** Text follows **

Sunday, May 8, 2016

Happy Mother's Day!

This Mother's Day begins with my children sleeping peacefully by my side. We are at Grandma's house and so sharing a room. I listen to their soft breathing and gaze upon their sweet faces relaxed in sleep. I am so blessed. So lucky to have these little men in my life!! Words cannot express my fear that my body will succumb to this cancer and I will leave these two behind.

Eight years old is such a special age. They are big boys, with big boy books and big boy toys. At times though they are still little and want a snuggle, some reassurance that in their big world they still have the comfort of mom at their side. I always want to be able to give them that reassurance. I always want to be that safety net, that soft blankie that at times in their lives they might desperately need. I believe this is what every mother wants. To be there for their children when they need us, to witness them growing up and becoming their own person.

This Mother's day I am wishing all the amazing mother's out there a day filled with love!! I wish for you a cute card made at school, a small but lovely slightly crushed bouquet of flowers held by eager little hands, and breakfast in bed. I wish for you moments of relaxation when the weight of the world is temporarily taken off your shoulders. Happy Mother's Day!

Thursday, May 5, 2016

Distance

I am heading out tomorrow to visit my family. A six hour road trip is in my immediate future. I prefer road trips to the mountains but this will be fun. I get to see my little nieces and nephew, hug my brothers and sisters-in-law, celebrate mother's day with my mom and cruise the main street of the small town I grew up in. Fun, fun!

** End of Text **
** Source information follows **

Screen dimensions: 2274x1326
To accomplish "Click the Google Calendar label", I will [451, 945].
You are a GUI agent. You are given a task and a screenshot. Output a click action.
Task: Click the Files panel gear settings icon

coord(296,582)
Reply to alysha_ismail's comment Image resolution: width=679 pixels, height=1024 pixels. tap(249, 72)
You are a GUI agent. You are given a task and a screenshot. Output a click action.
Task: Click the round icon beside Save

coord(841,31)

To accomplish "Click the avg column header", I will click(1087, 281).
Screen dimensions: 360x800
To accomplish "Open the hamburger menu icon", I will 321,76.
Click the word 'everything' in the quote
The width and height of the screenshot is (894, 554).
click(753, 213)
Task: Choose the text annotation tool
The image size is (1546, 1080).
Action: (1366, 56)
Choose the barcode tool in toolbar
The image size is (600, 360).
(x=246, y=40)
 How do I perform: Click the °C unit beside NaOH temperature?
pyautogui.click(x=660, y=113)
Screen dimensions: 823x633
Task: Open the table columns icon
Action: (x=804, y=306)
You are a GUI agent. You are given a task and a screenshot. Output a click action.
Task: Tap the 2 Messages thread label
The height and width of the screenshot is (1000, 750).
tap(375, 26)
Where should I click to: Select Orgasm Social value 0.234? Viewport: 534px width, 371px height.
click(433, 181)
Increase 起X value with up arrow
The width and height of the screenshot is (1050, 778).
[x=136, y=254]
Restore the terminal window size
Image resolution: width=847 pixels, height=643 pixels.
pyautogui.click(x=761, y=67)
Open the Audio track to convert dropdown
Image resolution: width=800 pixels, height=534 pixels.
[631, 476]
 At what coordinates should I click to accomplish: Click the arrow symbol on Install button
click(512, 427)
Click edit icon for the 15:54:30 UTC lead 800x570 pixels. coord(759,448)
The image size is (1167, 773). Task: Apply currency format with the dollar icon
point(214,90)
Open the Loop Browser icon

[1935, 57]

** End of Source information **

■ **Exercise details**: Please copy out the stretch of the blog post from "Eight years old" through "their own person.". The lines above have no connection to the blog post.

■ **Task answer**:
Eight years old is such a special age. They are big boys, with big boy books and big boy toys. At times though they are still little and want a snuggle, some reassurance that in their big world they still have the comfort of mom at their side. I always want to be able to give them that reassurance. I always want to be that safety net, that soft blankie that at times in their lives they might desperately need. I believe this is what every mother wants. To be there for their children when they need us, to witness them growing up and becoming their own person.